What makes a great series finale? Well, typically, fans want closure for their favorite characters and the most important stories of the show. While the Arrow finale, which airs tomorrow night, promises a bit of that, there is one thing that the series won't have too much of: the title character. Oliver Queen (Stephen Amell) sacrificed his life to save the universe in "Crisis on Infinite Earths," and the final two episodes of Arrow have taken place in a world where Oliver is already dead. The finale, then, will use a flashback to the early part of season one (rather, to events that happened during that period of time, not actual events that happened on the show) to give fans a look back at Oliver and John Diggle (David Ramsey) in the earliest days of their partnership, before even Felicity Smoak (Emily Bett Rickards) joined up with Team Arrow (making it, y'know...a team rather than a duo).

Series co-creator Marc Guggenheim, who served as the showrunner on "Crisis" and helped write the Arrow finale, said that writing a finale that takes place after your main character is already gone was a challenge. He also noted that, with Oliver's death foretold at the end of season seven and planned even before that, the writers had plenty of time to figure out a fix.

"It definitely made it more of a challenge, let's put it that way. It definitely required a different kind of finale," Guggenheim told ComicBook.com. "The good news is that we've had this plan in place for over a year, so that's a long time to think about something. It's a long time to come up with ideas and sort of stress-test ideas. We just embraced the idea that this would be a more of an epilogue, more of a coda type of finale, than a finale where everything blows up or a major storyline is resolved."

"There's a bunch of different ways to end a show," he added. "This is probably one of the more unconventional ways, because we presented ourselves with an unconventional challenge."

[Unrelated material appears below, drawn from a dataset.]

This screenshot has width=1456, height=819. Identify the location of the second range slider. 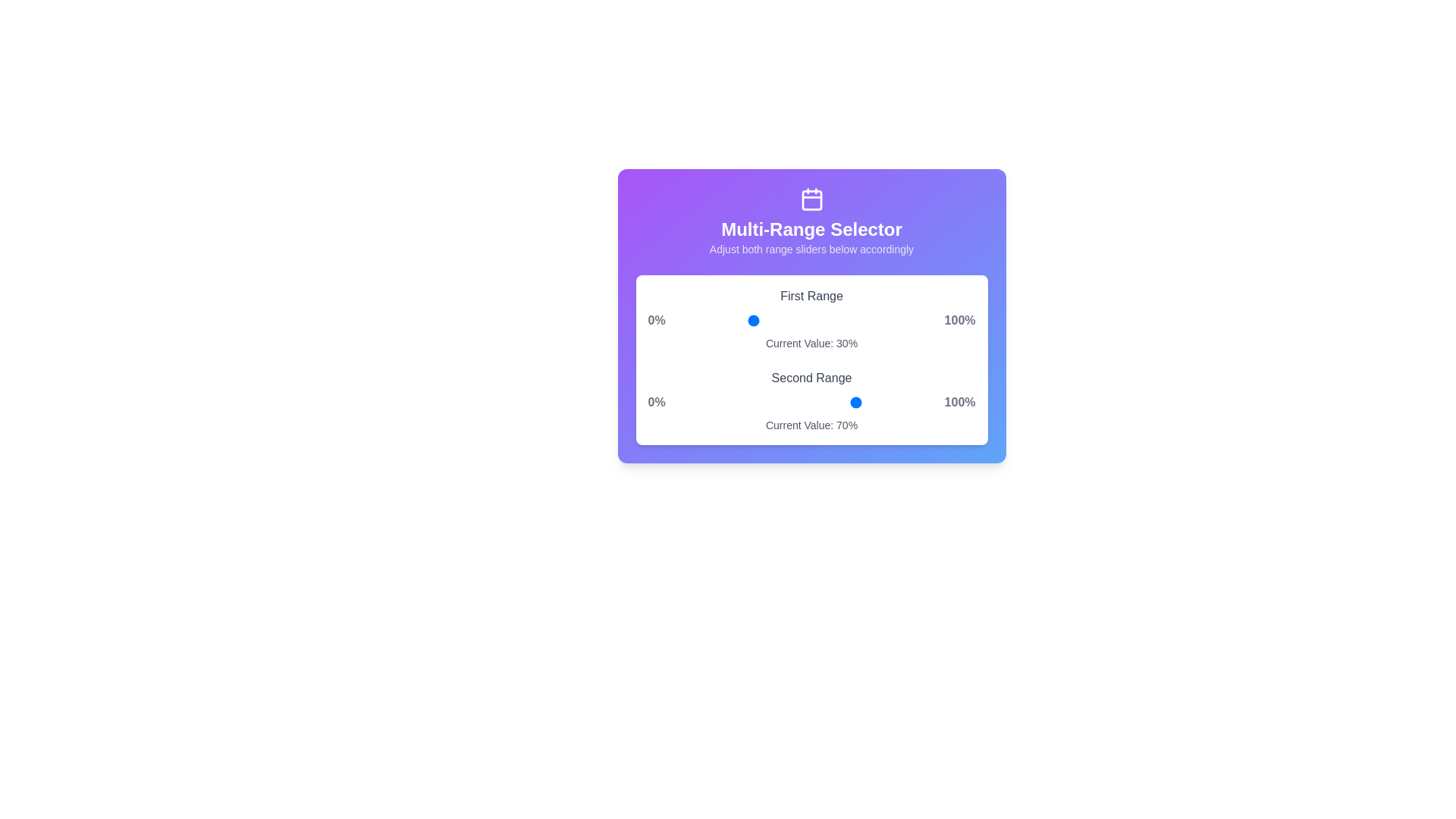
(898, 402).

Of course, one thing that the episode will do is return to the flashback format that helped shape the show's narrative over its first five seasons. Since Oliver was shipwrecked and then lost away from home for half a decade, that gave the show five years' worth of flashbacks to work with, which would often be used to mirror something going on in the main plot to make a narrative point. After five years, they ran out of track on the flashbacks, and after taking a season off, came back in the show's seventh season with a new device: flash-forwards, introducing fans to Oliver's daughter (and eventually heir to the Green Arrow name), Mia Smoak-Queen (Katherine McNamara).

"Yeah. We went into the finale knowing several things," Guggenheim told ComicBook.com. "We knew that it would mostly focus on the fallout from the death of Oliver and 'Crisis.' We knew that we wanted to have Stephen be present in the episode via a flashback to season one, partially because looking back on the first season of a long-running show is a good way to end a series -- [like the Star Trek: The Next Generation episode] 'All Good Things.' We also knew that would help honor the flashback convention, which was an important part of the show for five years. We also knew that flashback story would basically be our final punctuation mark on the action sequences that have also defined the show -- that we were going to go balls out and leave everything on the field in terms of our action."

As he did earlier today on Twitter, Guggenheim added that he was still incredulous that Arrow had managed not to get nominated for an Emmy Award for stunts at any point during the first seven seasons of its run. Stunt coordinator James Bamford has become such a key part of the Arrow team that he has been tapped to direct a number of the most important episodes in recent years, and Guggenheim said that while he hated to ever single out other shows for criticism, it was hard to watch series where action and stuntwork was not a primary part of their appeal consistently be nominated over shows like Arrow, which is pervaded by a string of complex stunts.

Arrow will end its eight-season run tomorrow night at 9 p.m. ET/PT on The CW -- but you can also tune in at 8 p.m. for a series retrospective, Hitting the Bullseye, which will air ahead of the finale.